Cass. crim., 7 avril 1986, n° 85-95.225

COUR DE CASSATION

Arrêt

Rejet

COMPOSITION DE LA JURIDICTION

Président :

M. Escande

Rapporteur :

Mme Ract-Madoux

Avocat général :

M. Clerget

Avocat :

SCP Nicolas, Massé-Dessen et Georges

Paris, du 9 juill. 1985

9 juillet 1985

Vu le mémoire produit ;

Sur le premier moyen de cassation pris de la violation des articles 150, 151, 177 alinéa 2, 460 du Code pénal, des articles 459 et 593 du Code de procédure pénale, défaut de motifs, manque de base légale ;

" en ce que l'arrêt attaqué a déclaré le demandeur coupable de recel des délits de faux et usage de faux, commis par ses coïnculpés, et de corruption passive d'employé, et en répression l'a condamné à une peine d'emprisonnement ferme, à une amende, et a décerné mandat d'arrêt contre lui ;

" aux motifs qu'il a reçu à plusieurs reprises des sommes d'argent prélevées sur celles obtenues par ses coïnculpés à l'aide de faux en écritures de commerce, et ce, à l'insu et sans le consentement de son patron, pour faire des actes de son emploi ;

" alors que l'arrêt attaqué laisse sans réponse les conclusions péremptoires du demandeur, selon lesquelles la perception de pourboires par les employés de banque procède d'un usage constant, et selon lesquelles, conformément à cet usage, ces sommes ont été par lui remises dans la caisse " noire " commune à l'ensemble du personnel ; "

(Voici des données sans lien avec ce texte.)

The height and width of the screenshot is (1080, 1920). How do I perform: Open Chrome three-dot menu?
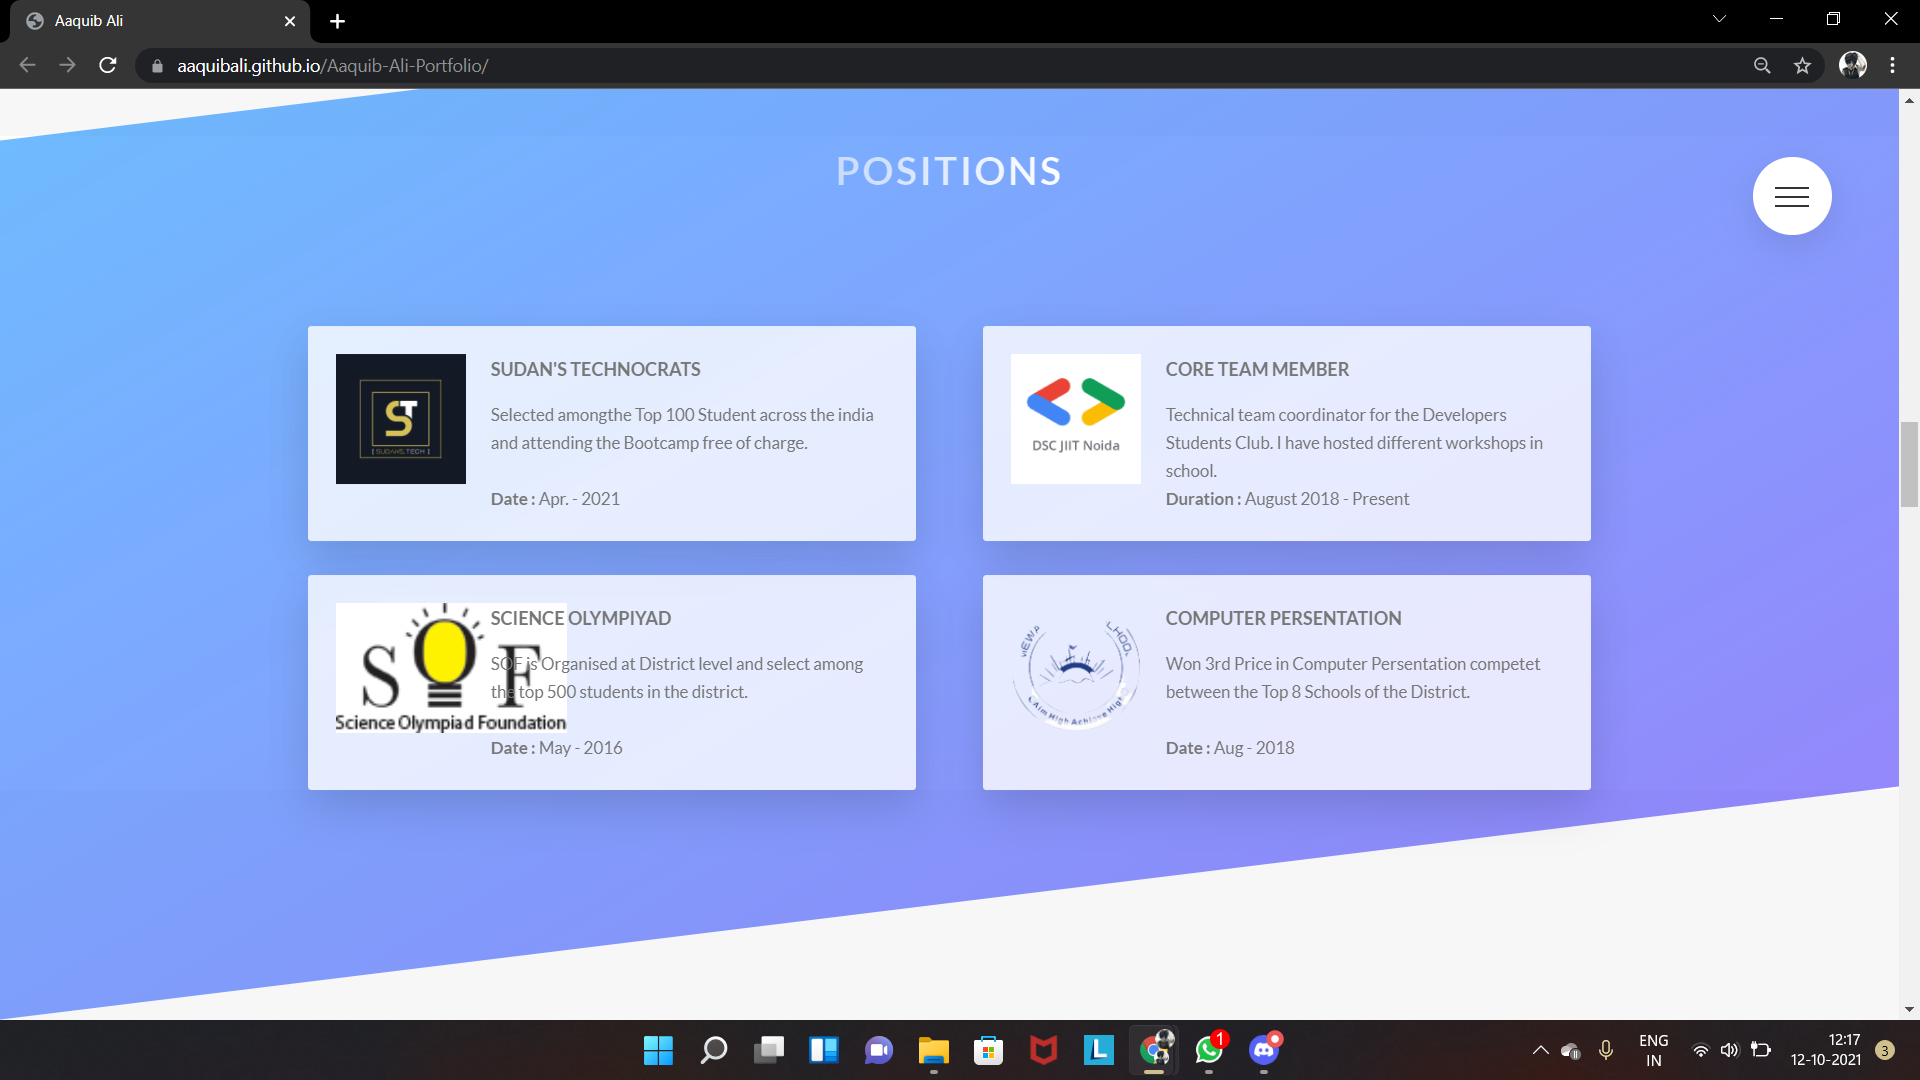tap(1892, 66)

Sur le deuxième moyen de cassation pris de la violation des articles 150, 151, 460 du Code pénal, de l'article 593 du Code de procédure pénale, défaut de motifs, manque de base légale ;

" en ce que l'arrêt attaqué a déclaré X... coupable de faux en écritures de commerce et usage, délits dont il déclarait coupables Y... et Z... ;

" aux motifs que Y... et Z... ont établi des factures fictives et fait usage de celles-ci pour percevoir les sommes dues en réalité à des travailleurs clandestins en conservant pour eux le montant de la T. V. A., portant ainsi préjudice aux droits de l'Etat ; que cependant ils n'ont pas commis le délit d'escroquerie qui leur est reproché, ces manoeuvres frauduleuses n'ayant pas été déterminantes de la remise par les donneurs d'ouvrage du montant de la T. V. A. correspondant aux prestations réellement fournies, l'exigibilité du paiement de cet impôt résultant de la loi fiscale elle-même et non des fausses factures établies ;

" alors que le faux et l'usage de faux ne sont pénalement punissables que si un préjudice actuel ou possible est susceptible d'en résulter ; qu'en l'espèce il résulte de l'arrêt attaqué que les fausses factures n'ont causé aucun préjudice aux donneurs d'ouvrage ; que d'autre part, si l'Etat a subi un préjudice du fait du non-paiement de la T. V. A., ce préjudice ne provient pas des fausses factures elles-mêmes qui au contraire consacraient les droits de l'Etat, mais du refus par les auteurs des fausses factures d'acquitter cet impôt exigible ; qu'ainsi le délit de faux et usage n'était pas constitué ; "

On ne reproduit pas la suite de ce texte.